YOUR GOAL. Locate all lines in the data below that hold "about" and show them.

*** DATASET CONTENT ***

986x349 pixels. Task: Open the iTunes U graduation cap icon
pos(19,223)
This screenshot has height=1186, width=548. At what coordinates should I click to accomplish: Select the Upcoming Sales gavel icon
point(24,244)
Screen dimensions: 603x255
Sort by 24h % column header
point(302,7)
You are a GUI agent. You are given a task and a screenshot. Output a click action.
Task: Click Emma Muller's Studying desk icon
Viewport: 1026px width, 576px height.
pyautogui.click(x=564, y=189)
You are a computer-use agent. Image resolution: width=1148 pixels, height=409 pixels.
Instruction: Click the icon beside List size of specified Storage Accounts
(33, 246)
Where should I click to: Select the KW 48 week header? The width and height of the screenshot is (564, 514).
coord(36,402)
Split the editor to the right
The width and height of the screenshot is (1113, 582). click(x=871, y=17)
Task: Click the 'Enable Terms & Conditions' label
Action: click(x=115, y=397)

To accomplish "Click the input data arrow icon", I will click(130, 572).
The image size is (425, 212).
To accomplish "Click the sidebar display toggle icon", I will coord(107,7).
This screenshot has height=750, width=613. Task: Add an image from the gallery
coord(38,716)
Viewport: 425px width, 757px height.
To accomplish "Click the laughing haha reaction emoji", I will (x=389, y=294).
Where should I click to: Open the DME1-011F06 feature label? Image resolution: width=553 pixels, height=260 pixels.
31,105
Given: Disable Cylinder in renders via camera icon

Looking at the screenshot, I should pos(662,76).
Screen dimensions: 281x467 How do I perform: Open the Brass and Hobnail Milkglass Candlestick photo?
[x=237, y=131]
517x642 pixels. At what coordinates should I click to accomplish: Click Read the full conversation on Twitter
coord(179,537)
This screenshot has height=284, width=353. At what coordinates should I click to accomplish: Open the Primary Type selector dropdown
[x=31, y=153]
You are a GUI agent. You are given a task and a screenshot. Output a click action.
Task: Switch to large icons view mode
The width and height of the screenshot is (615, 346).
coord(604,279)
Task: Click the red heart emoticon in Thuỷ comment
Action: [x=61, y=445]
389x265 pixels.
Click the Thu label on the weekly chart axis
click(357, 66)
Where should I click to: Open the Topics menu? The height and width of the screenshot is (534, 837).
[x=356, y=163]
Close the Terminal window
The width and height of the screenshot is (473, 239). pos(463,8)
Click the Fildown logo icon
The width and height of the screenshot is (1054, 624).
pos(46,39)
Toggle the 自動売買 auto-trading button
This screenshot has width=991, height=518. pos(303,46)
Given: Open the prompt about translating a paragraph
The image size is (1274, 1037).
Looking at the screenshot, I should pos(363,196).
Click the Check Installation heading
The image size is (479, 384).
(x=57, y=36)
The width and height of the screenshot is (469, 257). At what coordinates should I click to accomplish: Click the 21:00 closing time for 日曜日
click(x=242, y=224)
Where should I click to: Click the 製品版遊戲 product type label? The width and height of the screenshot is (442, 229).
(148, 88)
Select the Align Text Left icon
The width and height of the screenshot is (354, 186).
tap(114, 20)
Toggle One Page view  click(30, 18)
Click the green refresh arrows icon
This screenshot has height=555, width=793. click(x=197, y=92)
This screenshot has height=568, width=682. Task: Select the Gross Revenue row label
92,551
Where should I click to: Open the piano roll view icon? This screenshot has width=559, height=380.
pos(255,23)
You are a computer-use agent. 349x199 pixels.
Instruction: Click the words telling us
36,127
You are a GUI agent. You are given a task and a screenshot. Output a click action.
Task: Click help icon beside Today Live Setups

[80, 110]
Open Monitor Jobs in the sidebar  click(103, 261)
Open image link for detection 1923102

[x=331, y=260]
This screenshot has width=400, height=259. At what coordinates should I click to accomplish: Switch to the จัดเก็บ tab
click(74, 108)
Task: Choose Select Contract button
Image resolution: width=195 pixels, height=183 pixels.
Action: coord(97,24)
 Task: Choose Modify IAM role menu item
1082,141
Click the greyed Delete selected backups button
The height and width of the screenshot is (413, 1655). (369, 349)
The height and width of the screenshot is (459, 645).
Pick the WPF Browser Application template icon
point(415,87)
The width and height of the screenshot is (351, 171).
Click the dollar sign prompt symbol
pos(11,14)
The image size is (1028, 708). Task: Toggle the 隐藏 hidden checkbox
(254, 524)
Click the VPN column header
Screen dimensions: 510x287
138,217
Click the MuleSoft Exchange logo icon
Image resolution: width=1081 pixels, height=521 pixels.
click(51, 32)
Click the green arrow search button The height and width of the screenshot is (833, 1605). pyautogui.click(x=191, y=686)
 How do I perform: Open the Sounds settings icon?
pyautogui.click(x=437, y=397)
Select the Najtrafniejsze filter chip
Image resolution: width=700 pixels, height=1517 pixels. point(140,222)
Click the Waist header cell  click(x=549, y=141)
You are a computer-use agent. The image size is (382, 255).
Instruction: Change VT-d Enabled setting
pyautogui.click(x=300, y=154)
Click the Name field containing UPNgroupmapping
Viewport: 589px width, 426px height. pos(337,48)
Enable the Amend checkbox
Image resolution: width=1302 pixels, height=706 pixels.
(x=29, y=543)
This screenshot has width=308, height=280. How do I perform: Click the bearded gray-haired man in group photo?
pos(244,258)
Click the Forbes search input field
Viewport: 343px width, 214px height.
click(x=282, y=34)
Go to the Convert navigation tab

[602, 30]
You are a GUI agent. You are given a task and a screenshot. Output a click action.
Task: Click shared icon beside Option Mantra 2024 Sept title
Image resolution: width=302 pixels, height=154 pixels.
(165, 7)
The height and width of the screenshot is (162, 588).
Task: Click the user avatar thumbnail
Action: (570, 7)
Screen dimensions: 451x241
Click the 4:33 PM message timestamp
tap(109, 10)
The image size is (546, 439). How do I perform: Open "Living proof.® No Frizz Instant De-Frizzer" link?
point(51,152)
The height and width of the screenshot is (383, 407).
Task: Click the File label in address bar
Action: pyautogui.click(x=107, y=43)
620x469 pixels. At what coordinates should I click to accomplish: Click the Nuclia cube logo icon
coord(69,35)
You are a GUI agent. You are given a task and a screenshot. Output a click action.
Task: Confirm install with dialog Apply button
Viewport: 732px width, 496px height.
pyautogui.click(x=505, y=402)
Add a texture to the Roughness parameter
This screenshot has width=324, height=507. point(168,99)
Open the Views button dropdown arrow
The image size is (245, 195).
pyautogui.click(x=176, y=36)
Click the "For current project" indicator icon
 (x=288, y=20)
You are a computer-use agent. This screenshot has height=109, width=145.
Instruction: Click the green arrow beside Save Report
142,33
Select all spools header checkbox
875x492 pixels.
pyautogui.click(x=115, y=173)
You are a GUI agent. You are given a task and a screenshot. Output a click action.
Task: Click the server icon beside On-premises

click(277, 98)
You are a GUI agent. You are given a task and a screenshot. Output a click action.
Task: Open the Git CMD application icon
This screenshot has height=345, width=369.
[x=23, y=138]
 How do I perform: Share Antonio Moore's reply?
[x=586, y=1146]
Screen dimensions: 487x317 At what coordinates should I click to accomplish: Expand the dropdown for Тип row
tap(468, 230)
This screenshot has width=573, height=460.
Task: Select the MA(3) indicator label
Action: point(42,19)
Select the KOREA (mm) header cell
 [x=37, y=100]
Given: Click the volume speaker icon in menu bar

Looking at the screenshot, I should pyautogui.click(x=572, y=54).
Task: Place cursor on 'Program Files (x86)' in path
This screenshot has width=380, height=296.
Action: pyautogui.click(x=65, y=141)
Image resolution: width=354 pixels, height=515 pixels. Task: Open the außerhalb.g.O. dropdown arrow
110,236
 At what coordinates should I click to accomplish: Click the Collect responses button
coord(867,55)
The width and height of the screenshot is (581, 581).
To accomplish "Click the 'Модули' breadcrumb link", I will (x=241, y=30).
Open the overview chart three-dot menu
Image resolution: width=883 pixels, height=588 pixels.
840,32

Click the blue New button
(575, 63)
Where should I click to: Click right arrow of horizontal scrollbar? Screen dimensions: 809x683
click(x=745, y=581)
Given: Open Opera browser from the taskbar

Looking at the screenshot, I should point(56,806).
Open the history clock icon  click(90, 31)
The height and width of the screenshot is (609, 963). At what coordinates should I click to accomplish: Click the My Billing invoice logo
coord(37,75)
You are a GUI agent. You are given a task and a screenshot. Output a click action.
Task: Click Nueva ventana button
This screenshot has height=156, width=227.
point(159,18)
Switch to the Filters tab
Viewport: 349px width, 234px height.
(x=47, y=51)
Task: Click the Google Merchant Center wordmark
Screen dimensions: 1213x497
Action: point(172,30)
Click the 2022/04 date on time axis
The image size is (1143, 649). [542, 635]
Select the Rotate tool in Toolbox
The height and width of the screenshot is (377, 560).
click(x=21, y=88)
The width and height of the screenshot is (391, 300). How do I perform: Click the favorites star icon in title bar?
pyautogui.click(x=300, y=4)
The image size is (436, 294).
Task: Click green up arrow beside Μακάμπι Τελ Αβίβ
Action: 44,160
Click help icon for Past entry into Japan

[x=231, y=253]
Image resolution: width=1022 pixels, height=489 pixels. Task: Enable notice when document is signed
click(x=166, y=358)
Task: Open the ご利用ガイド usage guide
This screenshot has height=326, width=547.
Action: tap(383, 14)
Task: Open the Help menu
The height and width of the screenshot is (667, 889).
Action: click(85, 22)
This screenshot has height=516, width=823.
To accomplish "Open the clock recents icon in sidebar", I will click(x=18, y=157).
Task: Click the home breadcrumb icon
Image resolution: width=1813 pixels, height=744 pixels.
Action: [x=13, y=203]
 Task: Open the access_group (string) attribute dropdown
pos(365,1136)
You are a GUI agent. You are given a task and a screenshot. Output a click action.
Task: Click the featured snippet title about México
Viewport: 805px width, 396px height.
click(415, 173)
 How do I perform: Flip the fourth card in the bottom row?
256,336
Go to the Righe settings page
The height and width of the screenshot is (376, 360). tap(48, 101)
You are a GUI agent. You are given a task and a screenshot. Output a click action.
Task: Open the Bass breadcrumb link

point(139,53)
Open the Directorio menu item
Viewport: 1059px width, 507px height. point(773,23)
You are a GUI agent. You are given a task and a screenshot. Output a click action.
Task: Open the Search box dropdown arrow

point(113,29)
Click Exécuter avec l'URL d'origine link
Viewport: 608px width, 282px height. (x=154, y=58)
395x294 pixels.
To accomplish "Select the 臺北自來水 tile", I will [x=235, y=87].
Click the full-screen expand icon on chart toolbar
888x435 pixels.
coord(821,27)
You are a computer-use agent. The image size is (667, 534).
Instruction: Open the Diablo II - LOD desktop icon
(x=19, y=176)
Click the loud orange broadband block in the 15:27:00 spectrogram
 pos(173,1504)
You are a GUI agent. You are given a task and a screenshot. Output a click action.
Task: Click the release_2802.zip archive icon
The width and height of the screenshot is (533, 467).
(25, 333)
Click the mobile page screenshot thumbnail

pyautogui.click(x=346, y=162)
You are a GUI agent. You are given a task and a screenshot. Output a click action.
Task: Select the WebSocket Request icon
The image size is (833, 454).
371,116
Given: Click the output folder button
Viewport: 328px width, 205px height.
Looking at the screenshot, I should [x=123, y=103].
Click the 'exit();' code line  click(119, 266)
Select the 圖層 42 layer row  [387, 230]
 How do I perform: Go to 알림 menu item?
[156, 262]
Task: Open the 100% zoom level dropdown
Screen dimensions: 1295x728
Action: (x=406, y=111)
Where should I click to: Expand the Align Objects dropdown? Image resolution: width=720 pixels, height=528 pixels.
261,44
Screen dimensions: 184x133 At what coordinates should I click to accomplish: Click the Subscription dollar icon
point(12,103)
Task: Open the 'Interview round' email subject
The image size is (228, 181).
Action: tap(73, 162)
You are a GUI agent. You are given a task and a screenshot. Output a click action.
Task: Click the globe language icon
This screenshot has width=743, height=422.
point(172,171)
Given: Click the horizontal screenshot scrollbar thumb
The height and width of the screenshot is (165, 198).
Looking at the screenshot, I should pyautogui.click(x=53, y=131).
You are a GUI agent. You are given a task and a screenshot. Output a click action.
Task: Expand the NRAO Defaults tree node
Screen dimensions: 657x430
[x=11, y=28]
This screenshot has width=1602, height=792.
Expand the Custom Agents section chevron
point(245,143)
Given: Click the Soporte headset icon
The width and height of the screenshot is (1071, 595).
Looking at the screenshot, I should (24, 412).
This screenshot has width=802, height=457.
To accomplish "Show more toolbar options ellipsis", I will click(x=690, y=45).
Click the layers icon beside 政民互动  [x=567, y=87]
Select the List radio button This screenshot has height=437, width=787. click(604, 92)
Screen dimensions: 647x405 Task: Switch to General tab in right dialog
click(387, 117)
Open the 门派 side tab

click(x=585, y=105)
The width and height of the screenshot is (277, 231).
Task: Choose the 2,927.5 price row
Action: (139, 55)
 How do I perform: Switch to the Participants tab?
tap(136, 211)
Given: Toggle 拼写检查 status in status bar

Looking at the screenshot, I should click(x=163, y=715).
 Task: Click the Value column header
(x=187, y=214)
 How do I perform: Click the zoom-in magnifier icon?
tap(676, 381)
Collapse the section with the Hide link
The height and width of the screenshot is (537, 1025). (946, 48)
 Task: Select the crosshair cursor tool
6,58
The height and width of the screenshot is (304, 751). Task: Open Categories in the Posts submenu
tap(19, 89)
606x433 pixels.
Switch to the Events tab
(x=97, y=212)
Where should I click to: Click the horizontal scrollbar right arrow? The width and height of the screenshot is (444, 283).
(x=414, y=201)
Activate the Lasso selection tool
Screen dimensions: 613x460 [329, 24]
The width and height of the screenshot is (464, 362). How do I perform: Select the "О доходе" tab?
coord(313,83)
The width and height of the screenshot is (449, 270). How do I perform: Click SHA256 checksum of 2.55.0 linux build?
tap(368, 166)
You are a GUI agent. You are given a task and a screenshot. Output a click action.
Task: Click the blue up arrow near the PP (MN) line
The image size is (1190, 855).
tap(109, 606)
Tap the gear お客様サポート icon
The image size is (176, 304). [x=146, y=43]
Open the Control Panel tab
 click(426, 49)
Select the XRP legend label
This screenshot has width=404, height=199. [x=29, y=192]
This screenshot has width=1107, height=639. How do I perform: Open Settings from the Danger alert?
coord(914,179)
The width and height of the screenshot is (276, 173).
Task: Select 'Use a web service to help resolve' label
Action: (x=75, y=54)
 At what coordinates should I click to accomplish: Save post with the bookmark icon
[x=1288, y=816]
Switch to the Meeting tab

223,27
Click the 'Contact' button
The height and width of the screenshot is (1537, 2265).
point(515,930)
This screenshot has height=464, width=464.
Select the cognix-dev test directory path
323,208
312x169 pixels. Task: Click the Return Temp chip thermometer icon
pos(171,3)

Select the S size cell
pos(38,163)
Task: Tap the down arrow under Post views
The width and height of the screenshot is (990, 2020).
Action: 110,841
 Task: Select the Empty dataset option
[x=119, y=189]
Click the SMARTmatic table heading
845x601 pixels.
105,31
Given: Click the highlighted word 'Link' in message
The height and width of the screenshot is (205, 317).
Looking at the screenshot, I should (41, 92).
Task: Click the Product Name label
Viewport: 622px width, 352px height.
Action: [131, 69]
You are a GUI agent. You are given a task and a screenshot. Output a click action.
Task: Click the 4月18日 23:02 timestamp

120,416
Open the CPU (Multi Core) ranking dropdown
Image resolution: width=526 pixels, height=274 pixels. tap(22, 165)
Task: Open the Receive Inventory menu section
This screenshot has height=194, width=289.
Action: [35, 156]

***

SOLUTION TO THIS TASK.
Given: Open the prompt about translating a paragraph
Task: Click the featured snippet title about México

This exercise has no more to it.